> _Your assignment_
Check each line below for "Viewport" and say how many have it, with no other words.

Collected data:
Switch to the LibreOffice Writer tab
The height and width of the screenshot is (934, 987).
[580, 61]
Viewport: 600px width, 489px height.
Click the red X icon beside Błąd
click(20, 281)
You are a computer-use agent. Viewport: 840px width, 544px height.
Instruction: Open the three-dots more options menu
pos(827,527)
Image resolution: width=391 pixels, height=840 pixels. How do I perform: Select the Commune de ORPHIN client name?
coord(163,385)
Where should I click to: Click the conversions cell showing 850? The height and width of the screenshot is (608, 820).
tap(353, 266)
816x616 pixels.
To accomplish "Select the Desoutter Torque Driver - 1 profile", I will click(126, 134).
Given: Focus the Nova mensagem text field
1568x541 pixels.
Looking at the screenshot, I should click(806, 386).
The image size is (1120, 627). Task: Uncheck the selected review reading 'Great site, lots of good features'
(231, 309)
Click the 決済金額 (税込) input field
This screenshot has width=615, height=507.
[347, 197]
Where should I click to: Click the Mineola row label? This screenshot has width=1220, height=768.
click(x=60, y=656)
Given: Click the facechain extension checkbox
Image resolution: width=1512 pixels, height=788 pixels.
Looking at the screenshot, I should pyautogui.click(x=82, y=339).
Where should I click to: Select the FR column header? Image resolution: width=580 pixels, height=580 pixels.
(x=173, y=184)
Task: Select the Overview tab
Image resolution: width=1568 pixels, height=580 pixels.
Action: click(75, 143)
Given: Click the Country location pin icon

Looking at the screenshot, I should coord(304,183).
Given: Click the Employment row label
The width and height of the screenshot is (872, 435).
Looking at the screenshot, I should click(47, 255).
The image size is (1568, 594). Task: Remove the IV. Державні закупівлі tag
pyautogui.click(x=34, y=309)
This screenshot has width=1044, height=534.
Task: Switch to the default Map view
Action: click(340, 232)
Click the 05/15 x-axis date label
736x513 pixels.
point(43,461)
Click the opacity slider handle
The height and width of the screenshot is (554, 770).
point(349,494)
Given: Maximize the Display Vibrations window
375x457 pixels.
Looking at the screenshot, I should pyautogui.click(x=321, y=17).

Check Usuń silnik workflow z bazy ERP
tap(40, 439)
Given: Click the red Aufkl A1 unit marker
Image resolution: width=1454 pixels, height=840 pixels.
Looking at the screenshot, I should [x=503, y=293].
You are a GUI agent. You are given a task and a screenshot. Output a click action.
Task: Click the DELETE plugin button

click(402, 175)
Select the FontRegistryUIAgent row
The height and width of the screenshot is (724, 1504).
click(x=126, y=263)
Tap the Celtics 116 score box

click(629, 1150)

> _Answer space_
2